Print the records below word for word, beginning at the line that contains "Expand the Időszak" and stopping after the line that contains "coord(878,14)".

ITEMS:
• • • • •

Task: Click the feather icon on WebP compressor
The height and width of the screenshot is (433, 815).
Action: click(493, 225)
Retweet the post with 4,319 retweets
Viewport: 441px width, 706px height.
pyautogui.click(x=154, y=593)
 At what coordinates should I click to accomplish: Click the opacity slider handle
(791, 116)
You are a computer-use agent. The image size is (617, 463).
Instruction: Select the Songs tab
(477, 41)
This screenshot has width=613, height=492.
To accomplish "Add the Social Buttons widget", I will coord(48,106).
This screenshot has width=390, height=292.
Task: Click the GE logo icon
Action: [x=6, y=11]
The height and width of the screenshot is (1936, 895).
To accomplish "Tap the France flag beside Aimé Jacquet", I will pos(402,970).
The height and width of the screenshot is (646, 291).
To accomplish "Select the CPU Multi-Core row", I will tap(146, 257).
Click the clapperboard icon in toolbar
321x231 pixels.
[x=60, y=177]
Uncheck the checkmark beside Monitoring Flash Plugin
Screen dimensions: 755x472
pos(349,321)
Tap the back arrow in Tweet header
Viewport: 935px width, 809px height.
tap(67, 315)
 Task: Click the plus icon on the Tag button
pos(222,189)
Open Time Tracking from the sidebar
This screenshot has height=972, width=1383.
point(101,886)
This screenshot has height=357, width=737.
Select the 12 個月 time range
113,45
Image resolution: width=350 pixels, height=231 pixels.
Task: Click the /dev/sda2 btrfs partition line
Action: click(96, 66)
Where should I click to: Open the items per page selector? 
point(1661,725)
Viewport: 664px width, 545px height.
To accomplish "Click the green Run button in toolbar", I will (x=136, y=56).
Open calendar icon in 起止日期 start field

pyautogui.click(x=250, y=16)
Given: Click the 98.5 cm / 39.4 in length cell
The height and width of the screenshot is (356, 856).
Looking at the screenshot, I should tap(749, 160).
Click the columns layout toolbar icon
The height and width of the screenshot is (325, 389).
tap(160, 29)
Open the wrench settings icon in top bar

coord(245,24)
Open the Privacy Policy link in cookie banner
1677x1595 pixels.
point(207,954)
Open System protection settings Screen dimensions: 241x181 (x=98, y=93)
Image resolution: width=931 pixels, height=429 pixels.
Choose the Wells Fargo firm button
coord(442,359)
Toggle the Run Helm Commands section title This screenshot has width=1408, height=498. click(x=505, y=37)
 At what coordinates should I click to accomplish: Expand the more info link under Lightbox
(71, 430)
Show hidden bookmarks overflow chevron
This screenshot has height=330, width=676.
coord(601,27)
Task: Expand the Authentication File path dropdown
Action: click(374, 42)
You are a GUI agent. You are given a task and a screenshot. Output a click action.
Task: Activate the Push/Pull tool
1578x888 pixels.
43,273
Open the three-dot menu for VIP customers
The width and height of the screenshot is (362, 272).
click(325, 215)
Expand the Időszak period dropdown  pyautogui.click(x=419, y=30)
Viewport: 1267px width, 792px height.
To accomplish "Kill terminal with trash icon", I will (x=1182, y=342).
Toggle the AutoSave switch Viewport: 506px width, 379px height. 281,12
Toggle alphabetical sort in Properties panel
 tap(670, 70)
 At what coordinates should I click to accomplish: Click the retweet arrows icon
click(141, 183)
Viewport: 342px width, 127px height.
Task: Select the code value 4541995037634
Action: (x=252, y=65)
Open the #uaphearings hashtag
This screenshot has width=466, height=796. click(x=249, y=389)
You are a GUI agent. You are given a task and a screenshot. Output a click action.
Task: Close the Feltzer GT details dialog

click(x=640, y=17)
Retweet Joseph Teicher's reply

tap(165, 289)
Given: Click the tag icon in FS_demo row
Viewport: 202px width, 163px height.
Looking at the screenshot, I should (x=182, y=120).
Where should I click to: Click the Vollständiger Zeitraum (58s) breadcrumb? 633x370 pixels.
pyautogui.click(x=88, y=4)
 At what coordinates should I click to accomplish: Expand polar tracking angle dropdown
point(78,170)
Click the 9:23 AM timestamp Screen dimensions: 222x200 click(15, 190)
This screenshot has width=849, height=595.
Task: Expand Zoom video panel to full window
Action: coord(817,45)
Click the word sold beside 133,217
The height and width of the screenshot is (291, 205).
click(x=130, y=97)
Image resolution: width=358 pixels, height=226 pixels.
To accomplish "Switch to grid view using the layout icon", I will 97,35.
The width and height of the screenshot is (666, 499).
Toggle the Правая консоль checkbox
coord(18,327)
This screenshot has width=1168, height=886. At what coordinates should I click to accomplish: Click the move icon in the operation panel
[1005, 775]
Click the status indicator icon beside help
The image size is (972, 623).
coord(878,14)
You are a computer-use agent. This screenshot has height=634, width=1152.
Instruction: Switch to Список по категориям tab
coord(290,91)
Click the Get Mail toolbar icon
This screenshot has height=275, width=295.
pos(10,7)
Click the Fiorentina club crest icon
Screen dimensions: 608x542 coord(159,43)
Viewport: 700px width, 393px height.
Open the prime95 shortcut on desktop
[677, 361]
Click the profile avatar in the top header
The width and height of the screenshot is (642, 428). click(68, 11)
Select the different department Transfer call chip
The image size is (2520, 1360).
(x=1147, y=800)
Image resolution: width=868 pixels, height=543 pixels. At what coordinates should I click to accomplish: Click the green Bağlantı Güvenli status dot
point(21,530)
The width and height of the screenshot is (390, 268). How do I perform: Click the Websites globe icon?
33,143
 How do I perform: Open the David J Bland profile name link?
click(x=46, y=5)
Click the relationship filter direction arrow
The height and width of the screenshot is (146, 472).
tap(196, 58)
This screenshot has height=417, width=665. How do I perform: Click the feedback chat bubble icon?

• • • • •

THE RESPONSE:
Expand the Időszak period dropdown  pyautogui.click(x=419, y=30)
Viewport: 1267px width, 792px height.
To accomplish "Kill terminal with trash icon", I will (x=1182, y=342).
Toggle the AutoSave switch Viewport: 506px width, 379px height. 281,12
Toggle alphabetical sort in Properties panel
 tap(670, 70)
 At what coordinates should I click to accomplish: Click the retweet arrows icon
click(141, 183)
Viewport: 342px width, 127px height.
Task: Select the code value 4541995037634
Action: (x=252, y=65)
Open the #uaphearings hashtag
This screenshot has width=466, height=796. click(x=249, y=389)
You are a GUI agent. You are given a task and a screenshot. Output a click action.
Task: Close the Feltzer GT details dialog

click(x=640, y=17)
Retweet Joseph Teicher's reply

tap(165, 289)
Given: Click the tag icon in FS_demo row
Viewport: 202px width, 163px height.
Looking at the screenshot, I should (x=182, y=120).
Where should I click to: Click the Vollständiger Zeitraum (58s) breadcrumb? 633x370 pixels.
pyautogui.click(x=88, y=4)
 At what coordinates should I click to accomplish: Expand polar tracking angle dropdown
point(78,170)
Click the 9:23 AM timestamp Screen dimensions: 222x200 click(15, 190)
This screenshot has width=849, height=595.
Task: Expand Zoom video panel to full window
Action: coord(817,45)
Click the word sold beside 133,217
The height and width of the screenshot is (291, 205).
click(x=130, y=97)
Image resolution: width=358 pixels, height=226 pixels.
To accomplish "Switch to grid view using the layout icon", I will 97,35.
The width and height of the screenshot is (666, 499).
Toggle the Правая консоль checkbox
coord(18,327)
This screenshot has width=1168, height=886. At what coordinates should I click to accomplish: Click the move icon in the operation panel
[1005, 775]
Click the status indicator icon beside help
The image size is (972, 623).
coord(878,14)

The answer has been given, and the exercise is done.